I appreciate any help that you can provide. If you would prefer to email me instead of post, I can be reached at [email protected].

Thanks.


----------



## Carpmaster (Apr 1, 2004)

I moved to PW last year and am going through the same learning curve. Most of the smaller water has been decent, haven't done all that well on the bigger water yet myself...


----------



## mceder1 (Aug 19, 2007)

If fished for trout in Oceana my hole life. All the waters are excellent for fishing. The trick is to go and go often. The more you get to know a river around here the better luck you will have.


----------



## itchn2fish (Dec 15, 2005)

I was on one of those streams, the trout were in a biting mood and there were still many steelhead present. You are on the right track, and there are many other nice streams in that area. But most are bordered by privvate land, so get to know the local folks (and the out-of-town owners) & you'll be better off.
I would probably PM or email you with some specifics if you fill your profile out. Best of luck to you, trout-hunter.


----------



## Whit1 (Apr 27, 2001)

The suggestion to fill out your profile is sound.

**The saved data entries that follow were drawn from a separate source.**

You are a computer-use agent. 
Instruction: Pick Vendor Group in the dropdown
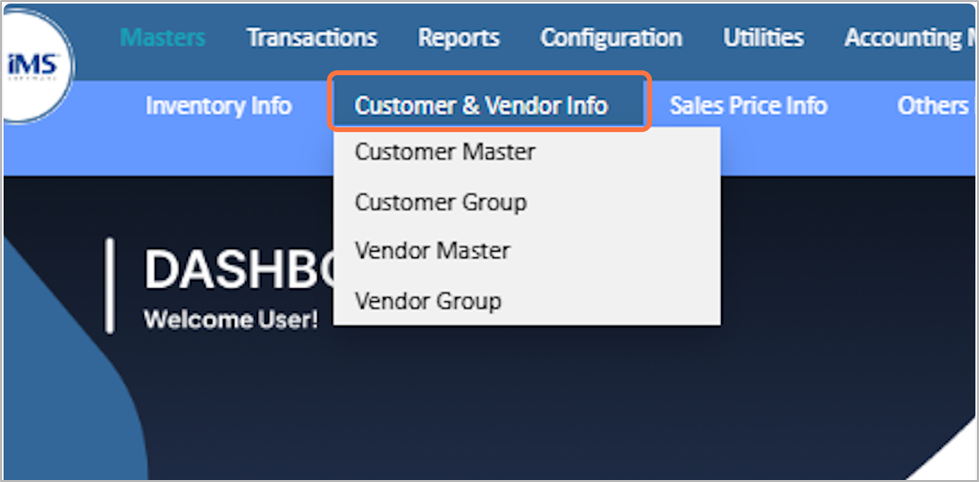(x=428, y=300)
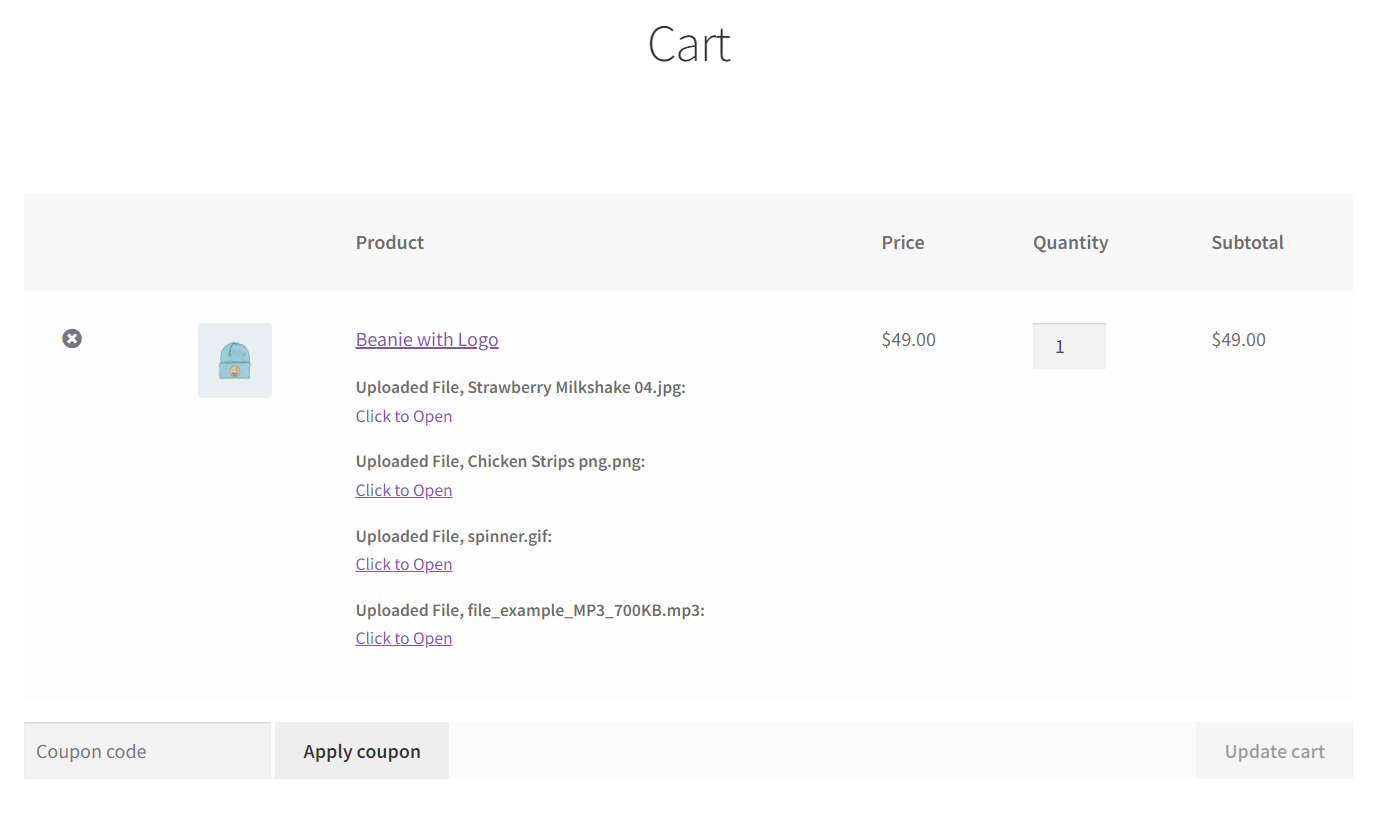Open the Chicken Strips png.png uploaded file

[403, 489]

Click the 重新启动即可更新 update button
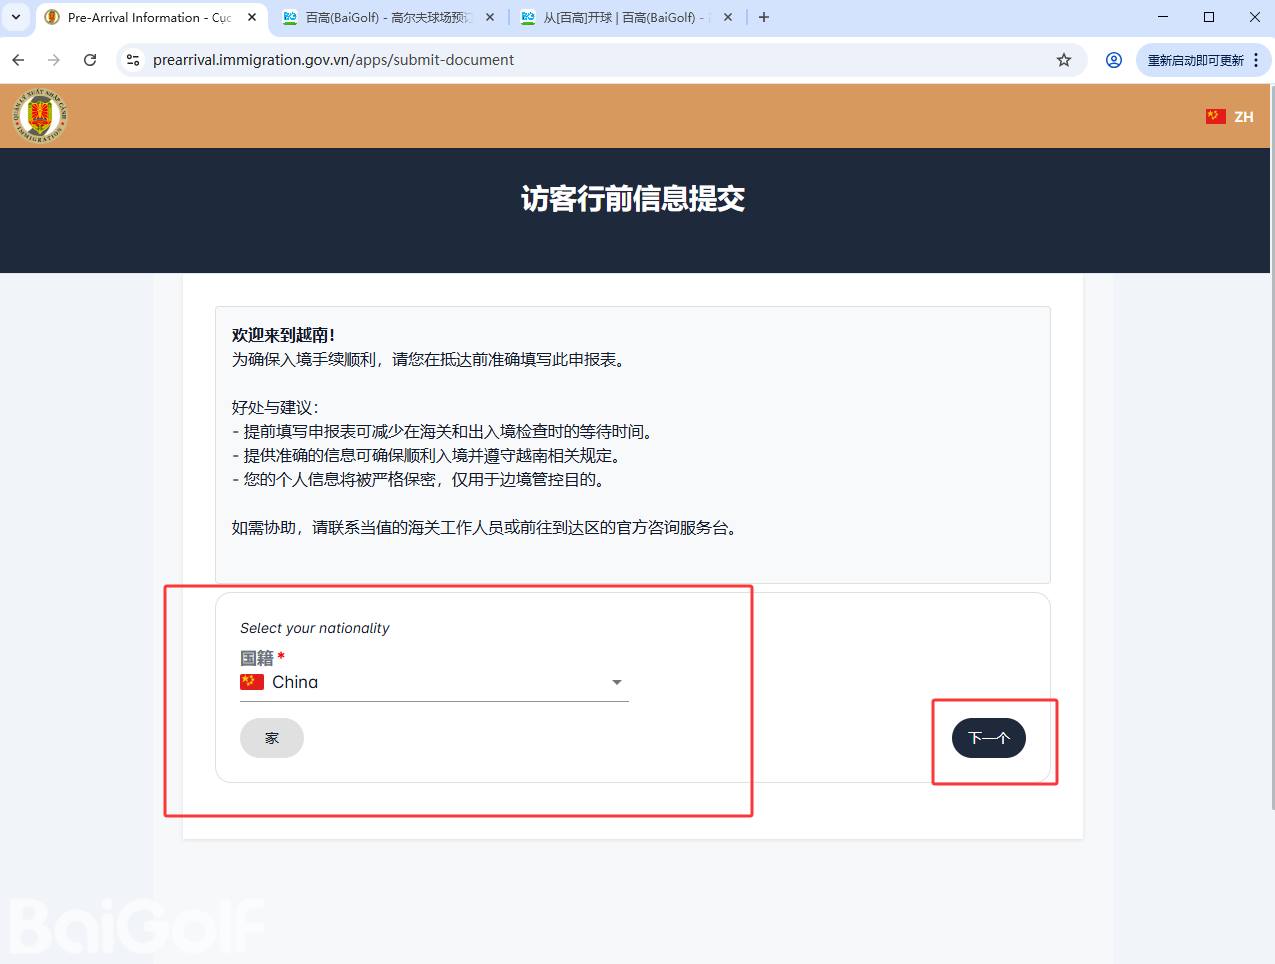tap(1195, 60)
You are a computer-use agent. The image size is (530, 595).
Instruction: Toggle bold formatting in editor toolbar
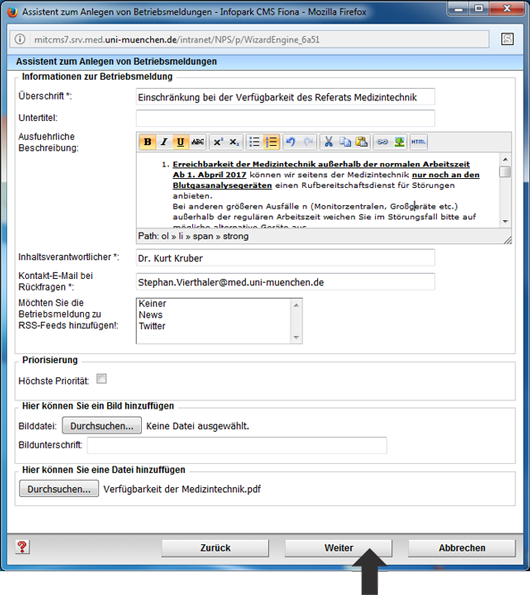(148, 142)
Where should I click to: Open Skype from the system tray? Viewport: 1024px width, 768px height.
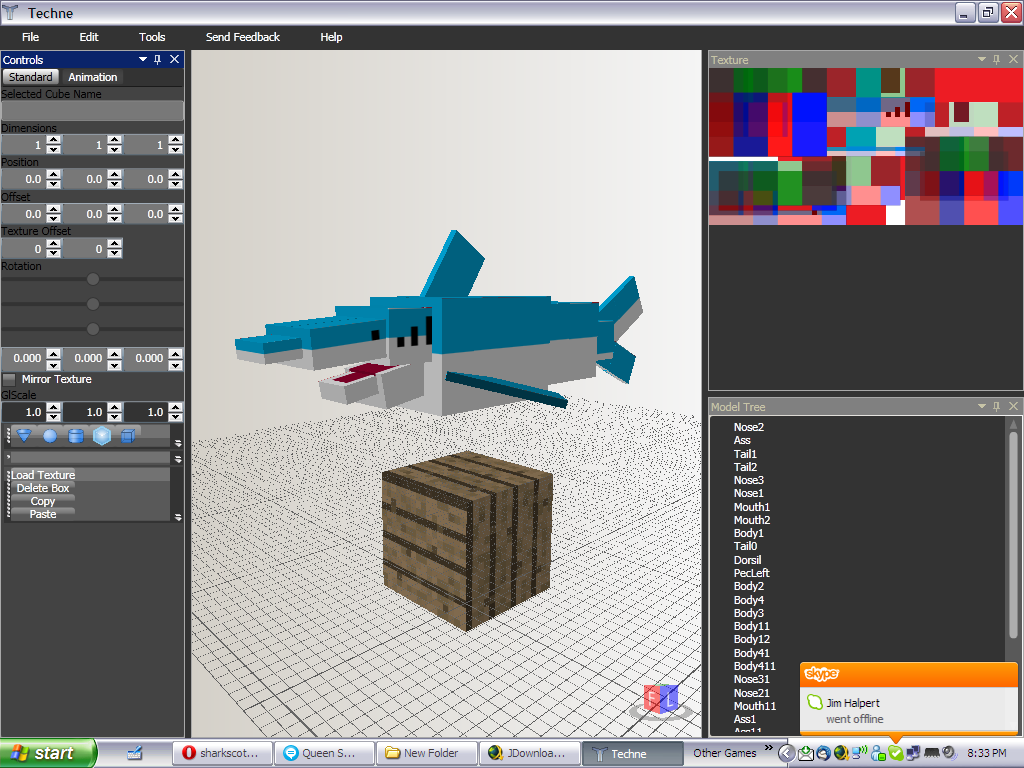(x=895, y=752)
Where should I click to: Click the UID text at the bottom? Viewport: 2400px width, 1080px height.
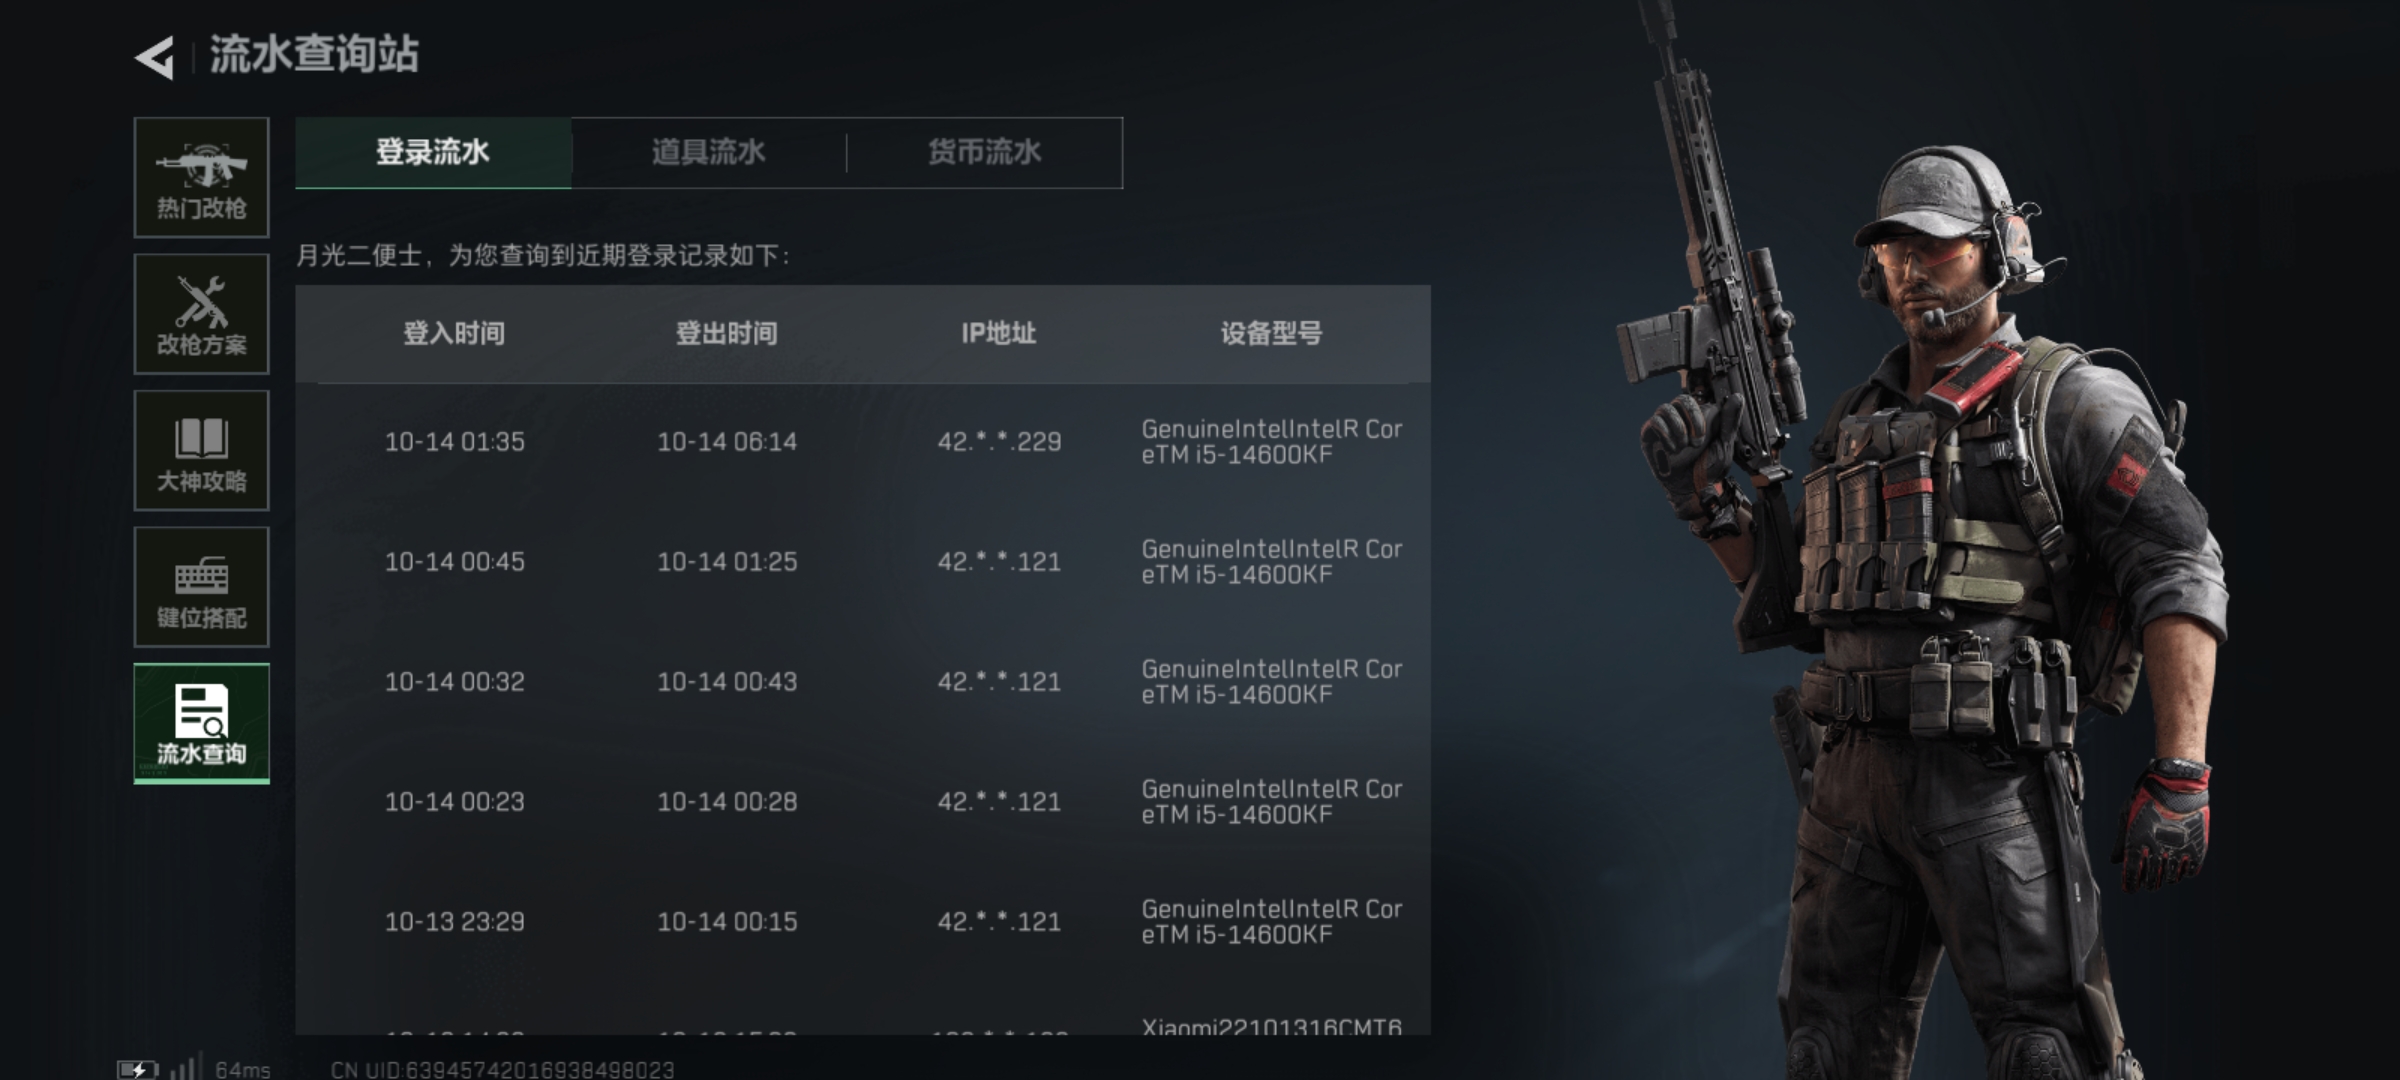[503, 1070]
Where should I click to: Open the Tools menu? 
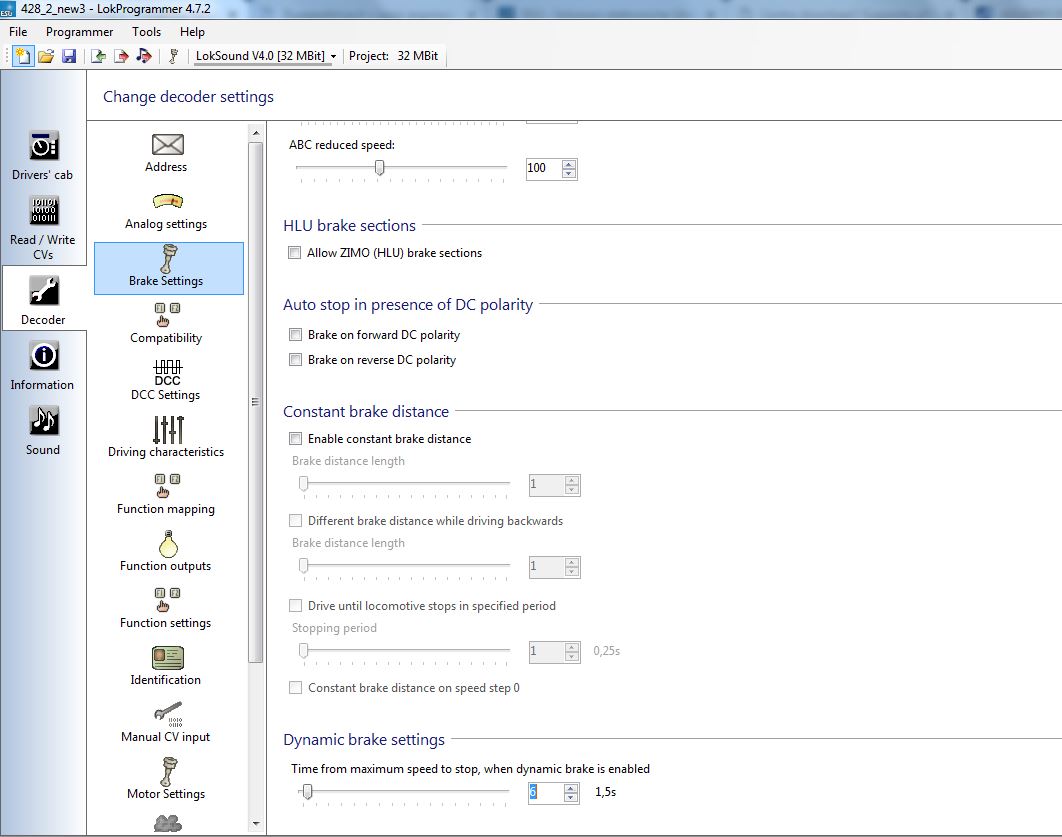pos(146,32)
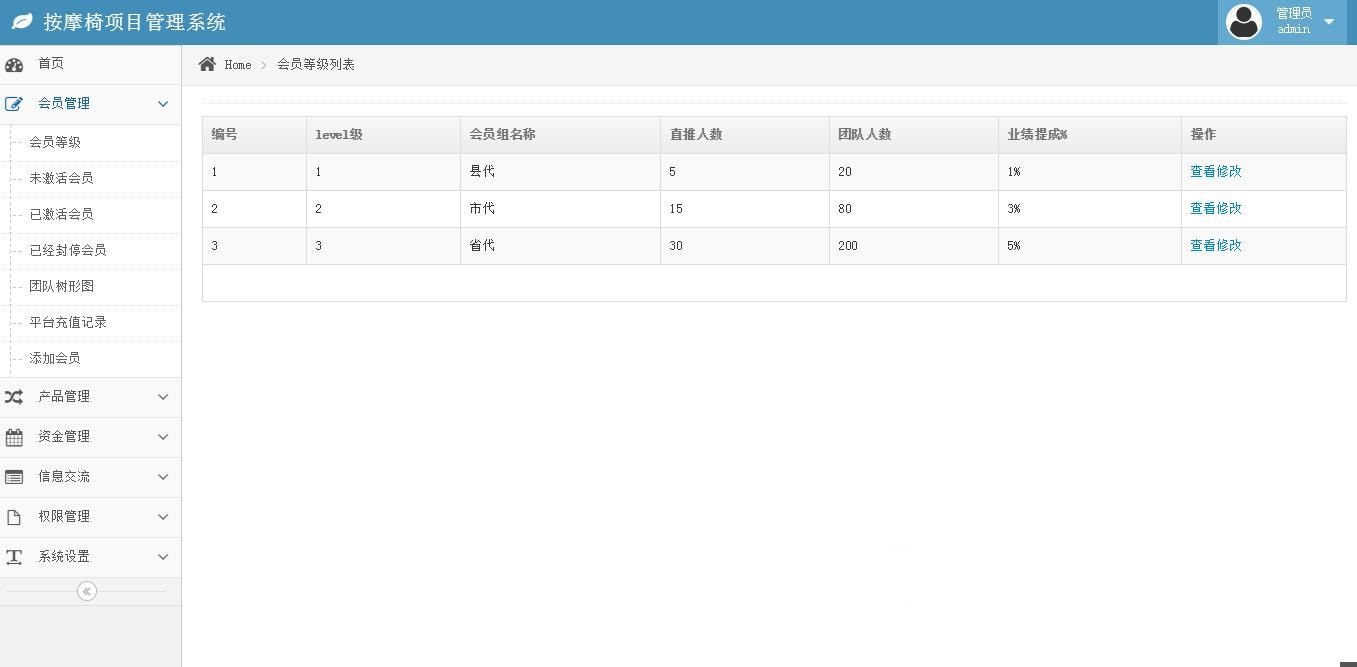This screenshot has height=667, width=1357.
Task: Click the leaf logo icon in header
Action: (x=22, y=22)
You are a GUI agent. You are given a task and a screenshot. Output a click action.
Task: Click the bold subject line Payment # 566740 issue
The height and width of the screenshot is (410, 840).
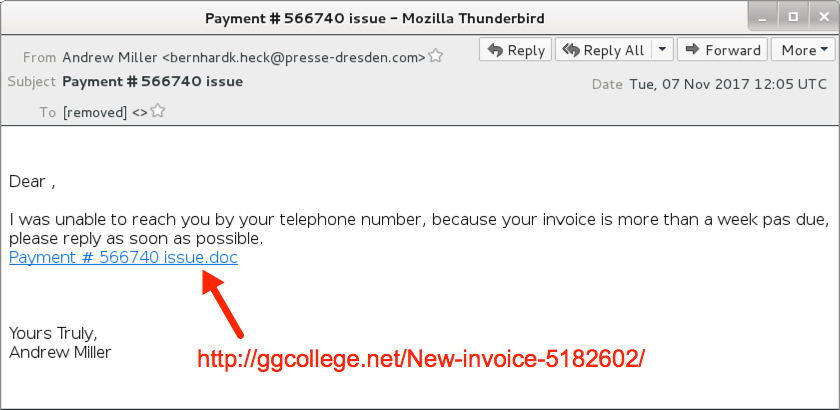(x=153, y=81)
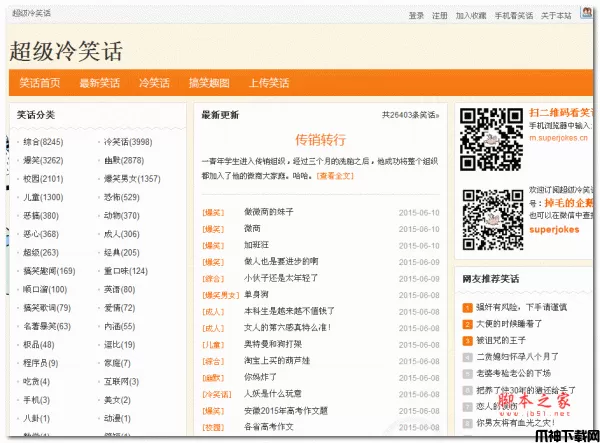Open the 注册 register link
The width and height of the screenshot is (600, 443).
point(440,16)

Get out a county map and begin to explore streams. I like to look for areas that are off the beaten path, ones that take some hiking to get into. If you work at it you'll be rewarded with some honey spots.

As for using spinners it is a sound tactic. Fish upstream and learn to toss the spinner as close to cover as you can and reel the offering back to you with some speed, but varying speeds can be effetive as well.


----------



## OH-YEAH!!! (Jun 18, 2009)

I’ve never seen this creek until today. Trout or chubs were rising.

Anyone know if it’s open? There was 1 car at the access and it didn’t seem to be an open stream.


----------



## ongo (Oct 1, 2017)

OH-YEAH!!! said:


> I’ve never seen this creek until today. Trout or chubs were rising.
> 
> Anyone know if it’s open? There was 1 car at the access and it didn’t seem to be an open stream.


Looks like the old dam on stoney creek, west of Shelby. If so it opens last saturday this month. PM me for more info.


----------



## itchn2fish (Dec 15, 2005)

That pic is easily recognizable (Marchfield aka Marshville) ......yep, last SAt. this month. There is no "e" in this creek & lake name. I will be upstream from there @ an access known as iron bridge for the opener......


----------



## ongo (Oct 1, 2017)

itchn2fish said:


> That pic is easily recognizable (Marchfield aka Marshville) ......yep, last SAt. this month. There is no "e" in this creek & lake name. I will be upstream from there @ an access known as iron bridge for the opener......


Never was much of a speller, But I know that stream and the lake pretty well.


----------



## fivestrings (Jan 29, 2012)

OH-YEAH!!! said:


> I’ve never seen this creek until today. Trout or chubs were rising.
> 
> Anyone know if it’s open? There was 1 car at the access and it didn’t seem to be an open stream.


Get the book "trout streams of Michigan" can likely find it on amazon


----------



## itchn2fish (Dec 15, 2005)

ongo said:


> Never was much of a speller, But I know that stream and the lake pretty well.


Very good. I'm sure then, that we've bumped into each other in the past. For anyone fishing here this spring there are steelhead present as well as stream-trout. Best of luck to all. This is my favorite stream/lake/county south of "The Bridge".....


----------